На углу Неглинного худенькая женская фигурка остановила его.
– Не узнаете?
Из-под старомодного капюшона выбивались полуседые волосы, знакомые глаза ласково светились.
– Аделаида Антоновна, батюшки мои, как не узнать, как не узнать-с.
Знаменитая Занетти взяла его под руку.
– Я могу пройти с вами немного вот тут по Неглинному? – говорила она с легким иностранным акцентом. – Если бы я была молодая, я могла бы вас компрометировать, но теперь ничего.
– Идемте, идемте-с, очень рад встретиться. Ну, как вы, как ваша Катенька?
Дмитрий Дмитриевич умер два года назад, так из Москвы никуда и не бежав – умер вовремя, до него не успели еще добраться. На его похоронах Геннадий Андреич был. Видел иногда и Аделаиду. Но редко. А теперь искренно обрадовался, встретив ее.
– Катенька служит в Комиссариате иностранных дел. Ничего, а я уроки даю, ничего, вы замечаете, мы не погибаем. Я получаю сорок два рубля в месяц.
Геннадий Андреич улыбался.
– Блестяще. Замечаю. Слава Богу!
– Как это у вас в церкви поется: «Слава в вышних Богу, и на земле мир, в человецех благоволение…». Я хотя иностранка, но Дмитрий Дмитриевич это любил, он очень любил, и я поэтому знаю…

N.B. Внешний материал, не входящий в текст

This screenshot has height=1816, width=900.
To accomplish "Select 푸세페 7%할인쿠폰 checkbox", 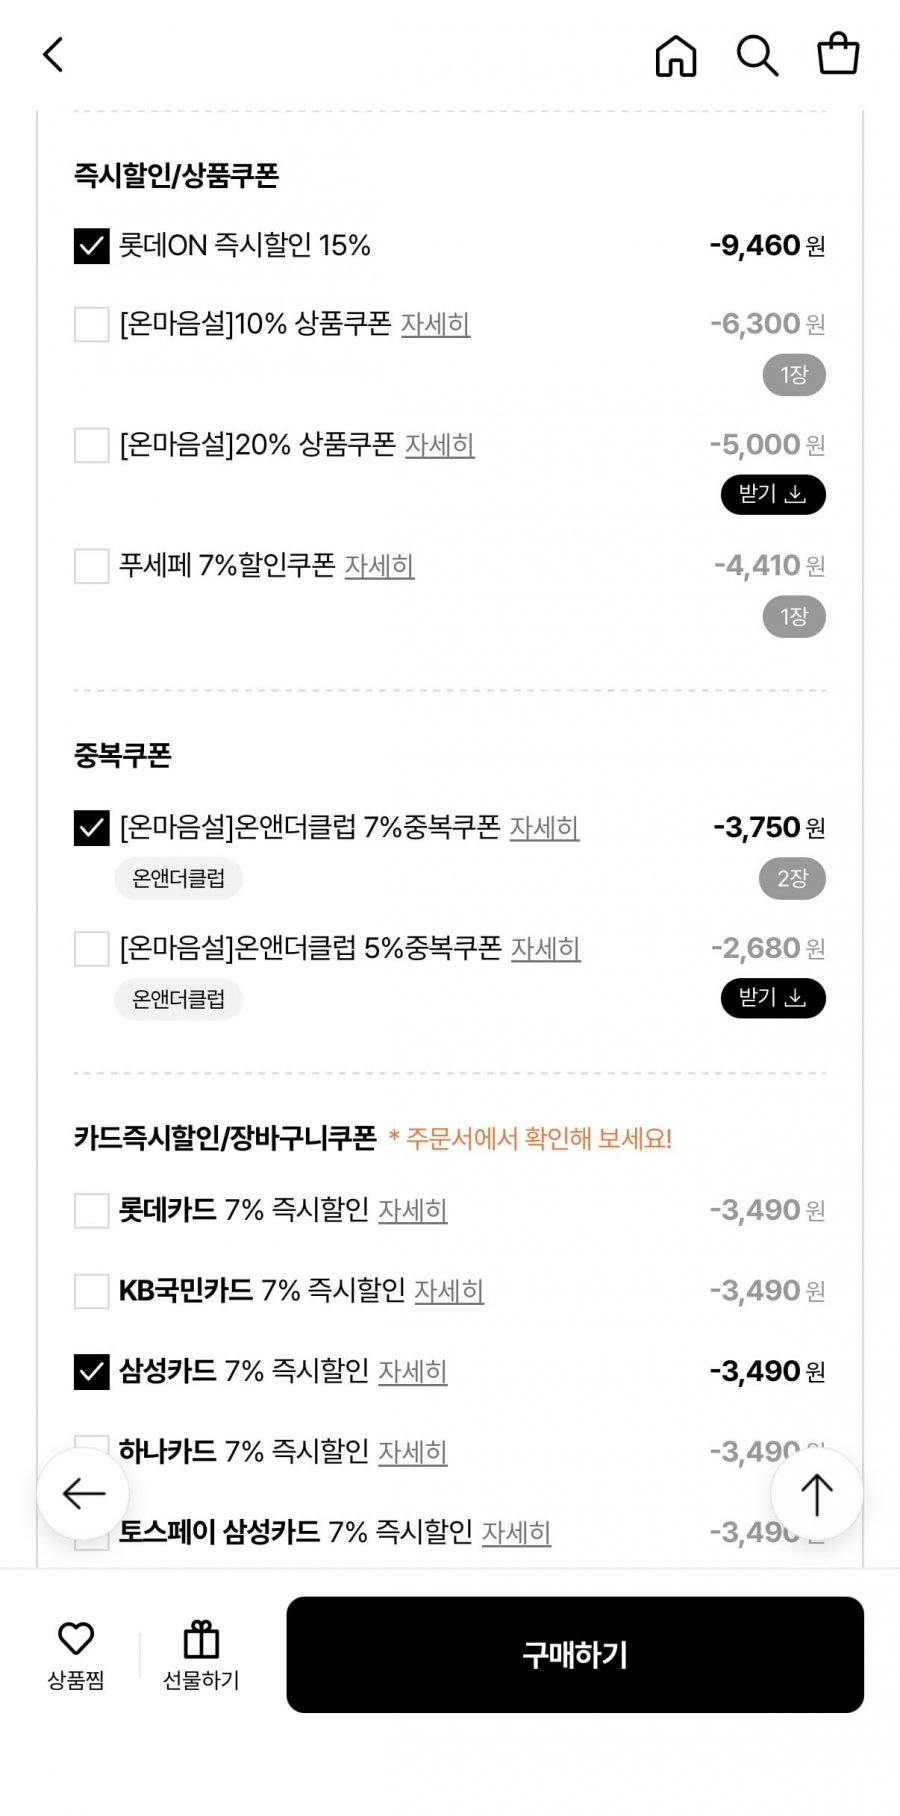I will click(x=92, y=566).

Так шли они по Неглинному, неторопливо разговаривая, все более белея от снега, все неслышнее ступая по его нарастающему покрову. Пересекли Софийку, приближались к Театральному проезду.
Занетти обернулась в сторону театров.
– А вы помните, я ведь неплохо танцевала?
– Танцевали божественно-с. Это я вам говорю.
Занетти остановилась, сделала легкий жест рукой в направлении театра.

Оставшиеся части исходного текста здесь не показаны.